Les premiers signaux d’efficacité dans l’alopécie la plus courante
Une étude indépendante, menée par une équipe de chercheurs sans liens avec les fabricants des appareils, a été dirigée par le Dr Phillip Frost, spécialiste en dermatologie à l’Université de Miami. La recherche a examiné un ensemble de 38 études portant sur près de 3 100 patients, principalement souffrant d’alopécie androgénétique — une perte progressive de cheveux souvent liée à des facteurs hormonaux et génétiques. Parmi les autres participants, certains étaient atteints d’alopécie cicatricielle, qui entraîne une destruction définitive des follicules, ou encore de pelade, une chute en plaques liée à une maladie auto-immune, ainsi que d’effluvium télogène, une chute diffuse souvent causée par un stress, une maladie ou un déséquilibre hormonal, ou encore des pertes dues à la chimiothérapie.
Les résultats de cette étude indiquent qu’il existe un potentiel réel pour la thérapie laser de faible intensité sur la croissance capillaire, notamment chez les individus atteints d’alopécie androgénétique. En effet, chez ceux dont la perte de cheveux était récente ou encore faible, la densité capillaire a considérablement augmenté après plusieurs mois de traitement, surtout après 20 semaines, comparée à un groupe témoin n’ayant pas reçu cette thérapie. Les chercheurs concluent donc que la LLLT pourrait représenter une option thérapeutique intéressante pour ces patients, bien que ces résultats doivent encore être corroborés par des données supplémentaires.
En revanche, concernant les autres formes d’alopécie, les résultats restent trop limités pour pouvoir établir une efficacité à tout le moins fiable. La grande diversité des appareils, allant des casques à diodes laser aux bonnets en tissu, ainsi que la variété des protocoles de traitement, rendent difficile une interprétation claire des données. La grande hétérogénéité observée complique ainsi toute tentative d’évaluation précise de l’impact de cette thérapie sur la croissance capillaire.

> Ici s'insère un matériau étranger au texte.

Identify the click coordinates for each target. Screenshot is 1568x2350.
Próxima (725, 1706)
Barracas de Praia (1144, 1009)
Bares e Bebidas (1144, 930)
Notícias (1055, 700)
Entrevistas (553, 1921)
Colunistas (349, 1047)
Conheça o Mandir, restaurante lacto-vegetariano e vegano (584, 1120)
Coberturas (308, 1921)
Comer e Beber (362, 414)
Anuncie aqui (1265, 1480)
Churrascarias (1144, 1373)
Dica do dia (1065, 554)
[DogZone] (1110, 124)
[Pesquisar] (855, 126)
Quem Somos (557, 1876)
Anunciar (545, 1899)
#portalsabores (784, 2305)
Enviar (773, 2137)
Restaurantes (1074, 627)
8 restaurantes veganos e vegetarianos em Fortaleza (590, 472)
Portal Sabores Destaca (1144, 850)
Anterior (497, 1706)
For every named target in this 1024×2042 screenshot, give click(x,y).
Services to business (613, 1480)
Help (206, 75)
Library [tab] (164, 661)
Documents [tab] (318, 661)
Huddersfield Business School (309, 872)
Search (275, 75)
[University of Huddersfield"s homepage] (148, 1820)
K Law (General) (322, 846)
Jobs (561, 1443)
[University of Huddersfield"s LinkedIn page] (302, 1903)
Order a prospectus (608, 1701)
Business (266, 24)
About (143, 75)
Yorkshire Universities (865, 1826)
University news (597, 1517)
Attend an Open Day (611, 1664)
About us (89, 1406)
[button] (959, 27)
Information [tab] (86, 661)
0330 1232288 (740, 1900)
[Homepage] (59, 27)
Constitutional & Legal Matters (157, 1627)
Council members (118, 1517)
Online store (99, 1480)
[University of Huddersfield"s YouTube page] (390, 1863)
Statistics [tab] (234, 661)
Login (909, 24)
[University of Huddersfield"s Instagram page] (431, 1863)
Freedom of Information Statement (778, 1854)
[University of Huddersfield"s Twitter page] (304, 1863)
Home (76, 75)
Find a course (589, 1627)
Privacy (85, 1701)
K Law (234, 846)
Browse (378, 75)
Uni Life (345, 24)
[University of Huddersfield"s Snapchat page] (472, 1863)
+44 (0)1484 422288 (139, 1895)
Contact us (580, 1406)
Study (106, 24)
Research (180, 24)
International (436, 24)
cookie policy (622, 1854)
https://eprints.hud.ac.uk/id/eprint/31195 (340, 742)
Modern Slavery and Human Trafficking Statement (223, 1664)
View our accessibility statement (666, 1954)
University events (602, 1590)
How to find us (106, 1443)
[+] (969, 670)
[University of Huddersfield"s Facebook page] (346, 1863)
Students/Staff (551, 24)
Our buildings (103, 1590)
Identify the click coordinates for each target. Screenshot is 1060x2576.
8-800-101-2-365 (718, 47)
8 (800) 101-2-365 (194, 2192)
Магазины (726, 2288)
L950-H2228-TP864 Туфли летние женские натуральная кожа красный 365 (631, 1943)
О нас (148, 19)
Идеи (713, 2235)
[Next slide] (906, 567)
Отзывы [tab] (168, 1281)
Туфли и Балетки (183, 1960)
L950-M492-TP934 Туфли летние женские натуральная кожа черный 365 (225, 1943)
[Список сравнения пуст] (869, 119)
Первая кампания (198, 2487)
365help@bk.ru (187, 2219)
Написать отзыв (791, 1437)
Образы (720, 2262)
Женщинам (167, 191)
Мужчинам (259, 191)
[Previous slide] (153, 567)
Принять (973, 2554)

Deux dermatologues de renom, les Drs Dawn Queen de l’Université de Columbia et Marc R. Avram de Weill Cornell Medical College, ont commenté ces résultats dans la revue Dermatologic Surgery. Ils avancent que la LLLT pourrait favoriser la croissance des cheveux par plusieurs mécanismes : une meilleure circulation sanguine du cuir chevelu, une stimulation directe des follicules pileux ou encore un effet anti-inflammatoire. Toutefois, ils soulignent que, malgré une grande acceptation de l’innocuité de ces dispositifs, aucune étude n’a encore dépassé deux ans d’utilisation. Par conséquent, il reste des questions sur la durabilité de leur efficacité à long terme. Leur avis est que cette thérapie possède un potentiel, notamment si elle est associée à d’autres traitements classiques, pour une approche plus complète de la chute des cheveux.